If you have a full-frame Canon DSLR, such as a 5D, 6D, or 1D, you can only use EF lenses. You cannot use EF-S lenses.

If you have a Canon compact DSLR, such as a T2, T3, T4, 7D, Rebel, Kiss, or anything with more than two numbers in the name (like 60D or 600D), you should choose Canon EF-S lenses whenever possible. Canon EF-S lenses are optimized for the compact sensor.

However, if you have a Canon compact DSLR, you can use EF lenses. However, it’s rarely the right choice. Because EF lenses are designed for use on a full-frame sensor, your compact DSLR sensor only records the middle of the image. Basically, using an EF lens on a compact DSLR is like zooming in 1.5 times (for Nikon) or 1.6 times (for Canon). It also means you’re spending more money and carrying around a heavier lens than you can take advantage of.

For those reasons, I don’t recommend using EF lenses with Canon compact DSLRs to casual users. More serious compact DSLR users will probably need to buy full-frame EF lenses for portraits, sports, and wildlife, however, and the $100 Canon 50mm f/1.8 lens, also known as the “fantastic plastic” or “nifty fifty” is a great choice for any camera.

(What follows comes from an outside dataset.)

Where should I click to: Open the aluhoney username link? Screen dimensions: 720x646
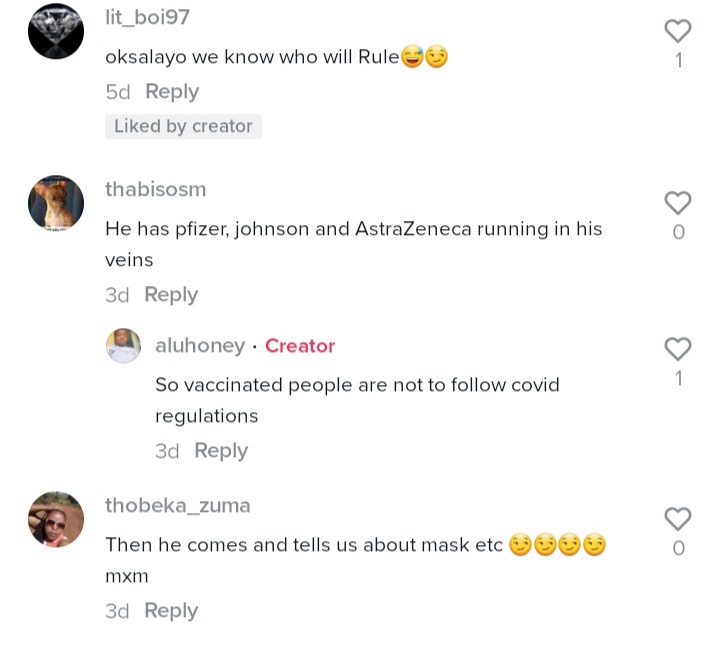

Lens descriptions are filled with numbers and acronyms that are baffling to all but the most hardened photographers. Here’s a typical Canon APS-C lens description diagrammed:

For this lens, every part of the description is important:

  • “Canon” means it’s designed for Canon SLRs. You can’t use it on a Nikon SLR.
  • “EF-S” indicates a lens designed for Canon APS-C DSLRs with a smaller sensor size. You cannot use EF-S lenses on full-frame Canon cameras.
  • “18-55mm” is the effective focal length. Because EF-S lenses have a 1.6X crop factor, the zoom range is equivalent to 29mm-88mm on a full-frame camera.
  • “f/3.5-5.6” is the maximum aperture. Because the description lists a range of apertures, the lens is a variable aperture lens that changes the maximum aperture throughout the zoom range. Therefore, the maximum aperture is f/3.5 when zoomed out to 18mm, and f/5.6 when zoomed in to 55mm.
  • “IS” is an acronym that means Image Stabilization, which reduces camera shake.

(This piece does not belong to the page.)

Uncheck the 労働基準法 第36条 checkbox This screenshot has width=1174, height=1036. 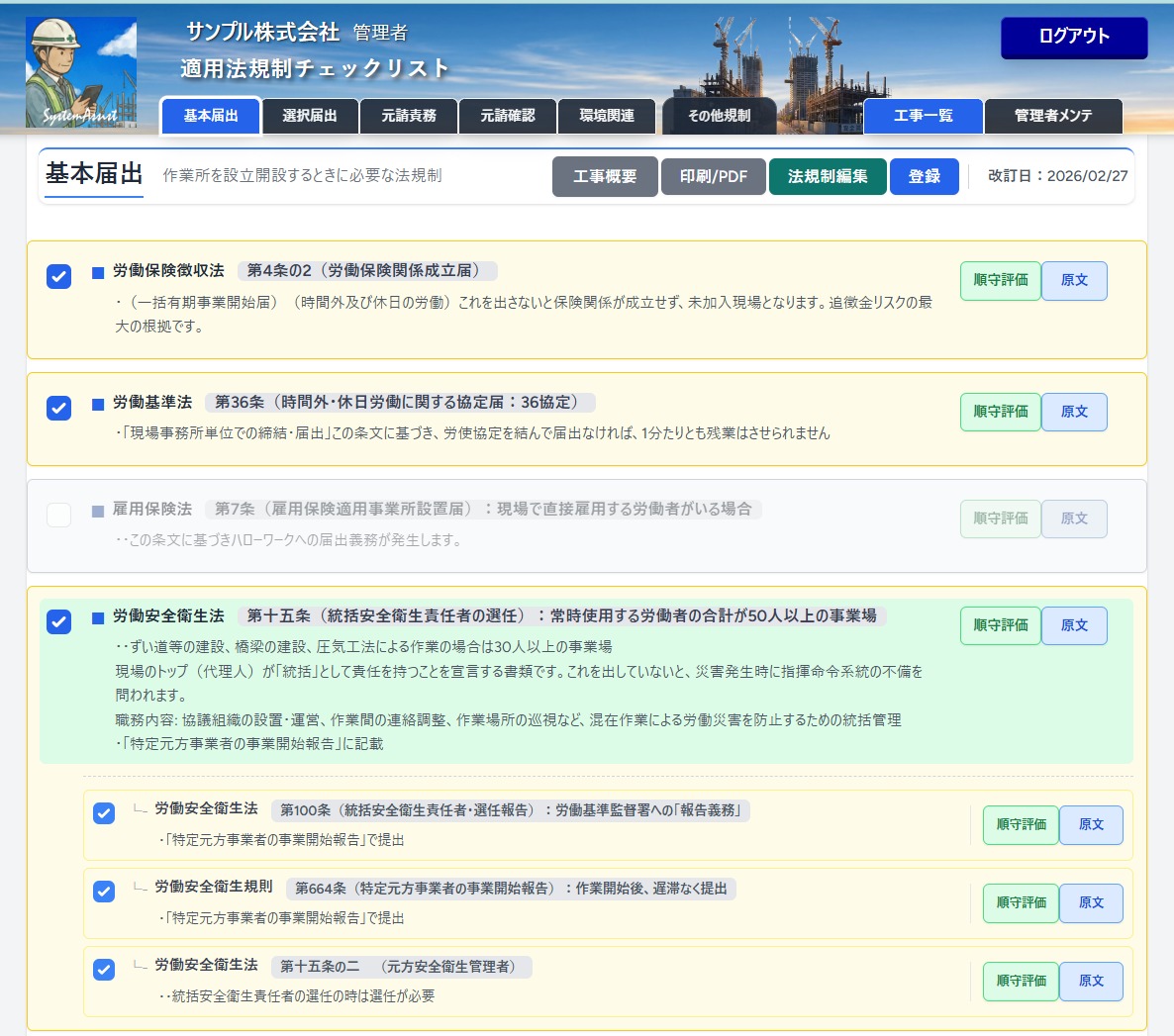click(x=59, y=408)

A typical Canon full-frame professional lens adds a couple of elements to the description:

Because the sensor size is “EF,” rather than “EF-S,” the lens is designed for full-frame cameras. If you use it on an APS-C camera, multiply the focal length by 1.6X to create an effective focal length of 38-168mm. The “L” means it’s an expensive professional lens. The “USM” can be ignored; it’s just an acronym for Ultrasonic Motor—Canon’s quiet and fast-focusing motors from the late 1980s.

Nikon Lens Varieties

Nikon’s current lens system, the F-mount, was introduced in 1959. Because it was introduced so much earlier than Canon’s, the original design relied on mechanical linkages between the body and lens to support focusing the lens and changing the lens aperture. These 50-year-old design elements are still present on many Nikon lenses.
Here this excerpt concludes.